Televisi
Lokal, Siap Takut…
Teguh S Usis, PENGELOLA SAKTI TV NETWORK SURABAYA
(TV
LOKAL BERJARINGAN JAWA TIMUR)
SUMBER : KOMPAS, 10 Maret 2012
Sejatinya, amat tak enak memakai istilah
nasional dan lokal untuk menyebut identitas sebuah stasiun televisi swasta.
Istilah ini akan menciptakan dikotomi yang tak perlu, bahkan bisa pula
”mengibarkan bendera perang” televisi swasta nasional versus televisi swasta
lokal.
Namun, baiklah, untuk mempermudah saja kita
gunakan kedua istilah ini. Televisi swasta nasional tentunya merujuk kepada 10
stasiun televisi swasta yang berkedudukan di Jakarta, dengan daya pancar siaran
nyaris mencakup seluruh wilayah Nusantara. Sementara televisi swasta lokal
adalah stasiun televisi yang berkedudukan di suatu wilayah siaran, dengan
cakupan siaran yang terbatas pada wilayah layanan siaran itu sendiri.
Istilah nasional dan lokal juga dipakai Arie
F Batubara pada artikelnya berjudul ”Ke Mana Arah Revisi UU Penyiaran?”
(Kompas, 25/2/2012). Membaca artikel tersebut, ada dua hal yang menarik
dicermati. Pertama, semangat UU Penyiaran mendukung keberadaan stasiun televisi
lokal. Kedua, penerapan konsep siaran berjaringan.
Namun, artikel tersebut tidak terlalu
memfokuskan ihwal keberadaan televisi lokal. Padahal, televisi lokal sempat
menjamur pasca-diberlakukannya UU Penyiaran. Terbukti sampai saat ini jumlah
televisi lokal di Tanah Air lebih dari 100 stasiun meski sebagian besar hidup
dalam kondisi megap-megap.
Kini, UU Penyiaran akan segera direvisi. Para
pengelola televisi lokal tentu saja menaruh harapan besar agar revisi UU
Penyiaran semakin memberikan kesempatan yang luas bagi perkembangan televisi
lokal.
Namun, tebersit sebuah kecemasan: keberadaan
televisi lokal pelan-pelan akan diberangus lewat UU Penyiaran yang baru.
Ketidakmampuan televisi lokal menghidupi dirinya bisa dijadikan alasan kuat
untuk menyudahi era booming televisi lokal. Alasan ini bisa dipakai para
pengelola televisi nasional di Jakarta. Apalagi sampai saat ini tak sedikit
televisi nasional yang belum mendapatkan kanal di banyak wilayah layanan
siaran.
Dalam konteks ini, bukan tak mungkin
pengelola televisi nasional akan meminta pemerintah mencabut izin kanal
televisi lokal dengan alasan televisi lokal berada dalam kondisi megap-megap.

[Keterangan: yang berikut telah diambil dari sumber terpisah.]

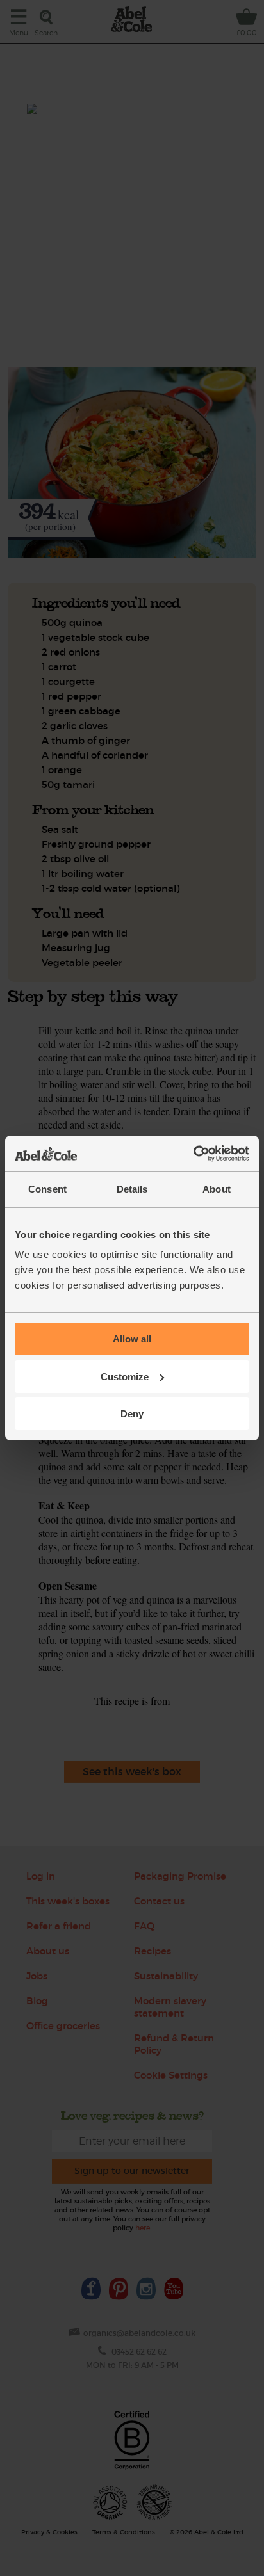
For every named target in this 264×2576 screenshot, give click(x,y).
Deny (132, 1413)
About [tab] (216, 1189)
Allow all (132, 1338)
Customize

Kanal yang dicabut izinnya itulah yang kemudian akan diperebutkan oleh televisi
nasional.
Dapat Hidup
Hampir sebagian televisi lokal kelahirannya
lebih didasarkan euforia kemunculan UU Penyiaran pada 2002 yang diikuti
Keputusan Menteri Perhubungan Nomor 76 Tahun 2003 tentang Rencana Induk
Kanalisasi Televisi. Kedua peraturan ini memang membuka keran sebesar-besarnya
bagi kelahiran televisi lokal. Namun, sayangnya, tak sedikit televisi lokal
lahir tanpa disertai perhitungan matang dari sisi rencana bisnis, rencana
program tayang, dan rencana teknik.
Padahal, berdasarkan survei kuantitatif dan
kualitatif yang kami lakukan pada 2010, ada tiga faktor utama yang harus
dimiliki televisi lokal agar mampu bersaing dari sisi bisnis dengan televisi
nasional. Ketiga faktor itu adalah kualitas pemancar untuk menghasilkan gambar
yang jernih di layar, kualitas teknik pengambilan gambar video, dan kualitas
program tayangan. Ketiga faktor ini dimiliki oleh stasiun televisi nasional.
Singkat kata, siaran boleh lokal, tetapi kualitas harus nasional.
Untuk dapat menjalankan prinsip ”siaran
lokal, kualitas nasional” ini, pengelolaan televisi lokal harus diserahkan
kepada para profesional yang sudah terbukti mumpuni. Cara singkat yang bisa
ditempuh adalah mendatangkan para profesional yang sudah berpengalaman di
televisi nasional untuk membangun televisi lokal sekaligus menciptakan
tenaga-tenaga lokal yang bakal menjadi profesional di bidang pertelevisian.
Setelah prinsip ”siaran lokal, kualitas
nasional” berjalan, langkah selanjutnya adalah menjadikan televisi lokal mampu
bersaing secara bisnis dengan televisi nasional. Hidup mati sebuah stasiun
televisi kini hanya ditentukan oleh ujung jari yang memencet remote control
televisi. Semakin banyak jumlah pemirsa sebuah stasiun televisi, semakin
gampang pula stasiun televisi bersangkutan untuk meraup iklan. Padahal, kue
iklan saat ini masih berpusat di Jakarta.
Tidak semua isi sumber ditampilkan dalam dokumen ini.